__Work request__.
Update the records below by replacing "Locate an element on the screen" with "Find an item on the display" wherever it occurs, leaving everything else untouched.

__Data for processing__.
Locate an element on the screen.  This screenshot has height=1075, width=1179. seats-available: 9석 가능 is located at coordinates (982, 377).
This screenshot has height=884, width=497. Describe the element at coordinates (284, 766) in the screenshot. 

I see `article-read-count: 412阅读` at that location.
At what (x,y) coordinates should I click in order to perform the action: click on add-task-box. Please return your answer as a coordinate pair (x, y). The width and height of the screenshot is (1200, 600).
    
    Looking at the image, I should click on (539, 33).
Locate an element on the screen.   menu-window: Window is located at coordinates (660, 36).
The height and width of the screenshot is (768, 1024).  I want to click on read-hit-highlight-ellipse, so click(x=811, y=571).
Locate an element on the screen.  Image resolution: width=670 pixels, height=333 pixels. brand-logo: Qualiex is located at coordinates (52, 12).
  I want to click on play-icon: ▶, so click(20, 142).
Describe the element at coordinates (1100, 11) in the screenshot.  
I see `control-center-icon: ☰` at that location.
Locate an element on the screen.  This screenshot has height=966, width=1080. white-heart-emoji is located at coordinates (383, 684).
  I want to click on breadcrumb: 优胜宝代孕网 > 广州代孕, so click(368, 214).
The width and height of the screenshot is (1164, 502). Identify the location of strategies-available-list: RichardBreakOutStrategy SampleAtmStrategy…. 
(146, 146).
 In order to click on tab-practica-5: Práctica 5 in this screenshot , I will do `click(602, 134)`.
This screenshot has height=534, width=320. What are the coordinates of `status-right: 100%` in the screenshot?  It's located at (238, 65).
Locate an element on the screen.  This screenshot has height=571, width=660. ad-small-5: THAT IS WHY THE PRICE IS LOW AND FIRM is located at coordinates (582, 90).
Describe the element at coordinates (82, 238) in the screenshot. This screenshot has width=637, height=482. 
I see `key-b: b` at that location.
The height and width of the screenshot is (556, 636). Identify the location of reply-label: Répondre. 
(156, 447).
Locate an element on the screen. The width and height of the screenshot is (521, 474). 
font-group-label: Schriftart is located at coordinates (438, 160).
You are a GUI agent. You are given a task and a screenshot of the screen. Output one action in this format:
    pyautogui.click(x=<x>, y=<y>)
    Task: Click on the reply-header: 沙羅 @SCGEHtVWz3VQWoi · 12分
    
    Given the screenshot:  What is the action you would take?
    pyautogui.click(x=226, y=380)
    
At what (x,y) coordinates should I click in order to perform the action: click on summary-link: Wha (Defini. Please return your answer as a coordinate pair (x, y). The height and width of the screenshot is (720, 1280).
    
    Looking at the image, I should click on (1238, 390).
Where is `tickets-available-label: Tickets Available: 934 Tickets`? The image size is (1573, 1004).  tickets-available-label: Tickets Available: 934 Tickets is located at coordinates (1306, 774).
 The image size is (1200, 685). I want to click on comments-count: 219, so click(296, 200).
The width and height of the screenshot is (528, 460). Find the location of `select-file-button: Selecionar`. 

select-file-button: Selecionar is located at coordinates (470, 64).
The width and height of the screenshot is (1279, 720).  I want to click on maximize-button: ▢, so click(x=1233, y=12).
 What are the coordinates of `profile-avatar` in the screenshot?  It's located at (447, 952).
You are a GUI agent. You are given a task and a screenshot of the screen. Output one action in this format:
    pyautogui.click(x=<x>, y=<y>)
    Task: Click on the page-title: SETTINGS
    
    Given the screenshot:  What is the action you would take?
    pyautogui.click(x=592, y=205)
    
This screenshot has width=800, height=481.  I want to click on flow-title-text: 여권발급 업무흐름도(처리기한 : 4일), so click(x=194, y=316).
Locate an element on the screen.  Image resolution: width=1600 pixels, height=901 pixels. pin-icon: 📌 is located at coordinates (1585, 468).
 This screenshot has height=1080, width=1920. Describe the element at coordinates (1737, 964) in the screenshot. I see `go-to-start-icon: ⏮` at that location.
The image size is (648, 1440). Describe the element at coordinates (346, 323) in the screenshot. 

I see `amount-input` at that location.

__Written solution__.
Find an item on the display.  This screenshot has height=1075, width=1179. seats-available: 9석 가능 is located at coordinates (982, 377).
This screenshot has height=884, width=497. Describe the element at coordinates (284, 766) in the screenshot. 

I see `article-read-count: 412阅读` at that location.
At what (x,y) coordinates should I click in order to perform the action: click on add-task-box. Please return your answer as a coordinate pair (x, y). The width and height of the screenshot is (1200, 600).
    
    Looking at the image, I should click on (539, 33).
Find an item on the display.   menu-window: Window is located at coordinates (660, 36).
The height and width of the screenshot is (768, 1024).  I want to click on read-hit-highlight-ellipse, so click(x=811, y=571).
Find an item on the display.  Image resolution: width=670 pixels, height=333 pixels. brand-logo: Qualiex is located at coordinates (52, 12).
  I want to click on play-icon: ▶, so click(20, 142).
Describe the element at coordinates (1100, 11) in the screenshot.  
I see `control-center-icon: ☰` at that location.
Find an item on the display.  This screenshot has height=966, width=1080. white-heart-emoji is located at coordinates (383, 684).
  I want to click on breadcrumb: 优胜宝代孕网 > 广州代孕, so click(368, 214).
The width and height of the screenshot is (1164, 502). Identify the location of strategies-available-list: RichardBreakOutStrategy SampleAtmStrategy…. 
(146, 146).
 In order to click on tab-practica-5: Práctica 5 in this screenshot , I will do `click(602, 134)`.
This screenshot has height=534, width=320. What are the coordinates of `status-right: 100%` in the screenshot?  It's located at (238, 65).
Find an item on the display.  This screenshot has height=571, width=660. ad-small-5: THAT IS WHY THE PRICE IS LOW AND FIRM is located at coordinates (582, 90).
Describe the element at coordinates (82, 238) in the screenshot. This screenshot has width=637, height=482. 
I see `key-b: b` at that location.
The height and width of the screenshot is (556, 636). Identify the location of reply-label: Répondre. 
(156, 447).
Find an item on the display. The width and height of the screenshot is (521, 474). 
font-group-label: Schriftart is located at coordinates (438, 160).
You are a GUI agent. You are given a task and a screenshot of the screen. Output one action in this format:
    pyautogui.click(x=<x>, y=<y>)
    Task: Click on the reply-header: 沙羅 @SCGEHtVWz3VQWoi · 12分
    
    Given the screenshot:  What is the action you would take?
    pyautogui.click(x=226, y=380)
    
At what (x,y) coordinates should I click in order to perform the action: click on summary-link: Wha (Defini. Please return your answer as a coordinate pair (x, y). The height and width of the screenshot is (720, 1280).
    
    Looking at the image, I should click on (1238, 390).
Where is `tickets-available-label: Tickets Available: 934 Tickets`? The image size is (1573, 1004).  tickets-available-label: Tickets Available: 934 Tickets is located at coordinates (1306, 774).
 The image size is (1200, 685). I want to click on comments-count: 219, so click(296, 200).
The width and height of the screenshot is (528, 460). Find the location of `select-file-button: Selecionar`. 

select-file-button: Selecionar is located at coordinates (470, 64).
The width and height of the screenshot is (1279, 720).  I want to click on maximize-button: ▢, so click(x=1233, y=12).
 What are the coordinates of `profile-avatar` in the screenshot?  It's located at (447, 952).
You are a GUI agent. You are given a task and a screenshot of the screen. Output one action in this format:
    pyautogui.click(x=<x>, y=<y>)
    Task: Click on the page-title: SETTINGS
    
    Given the screenshot:  What is the action you would take?
    pyautogui.click(x=592, y=205)
    
This screenshot has width=800, height=481.  I want to click on flow-title-text: 여권발급 업무흐름도(처리기한 : 4일), so click(x=194, y=316).
Find an item on the display.  Image resolution: width=1600 pixels, height=901 pixels. pin-icon: 📌 is located at coordinates (1585, 468).
 This screenshot has height=1080, width=1920. Describe the element at coordinates (1737, 964) in the screenshot. I see `go-to-start-icon: ⏮` at that location.
The image size is (648, 1440). Describe the element at coordinates (346, 323) in the screenshot. 

I see `amount-input` at that location.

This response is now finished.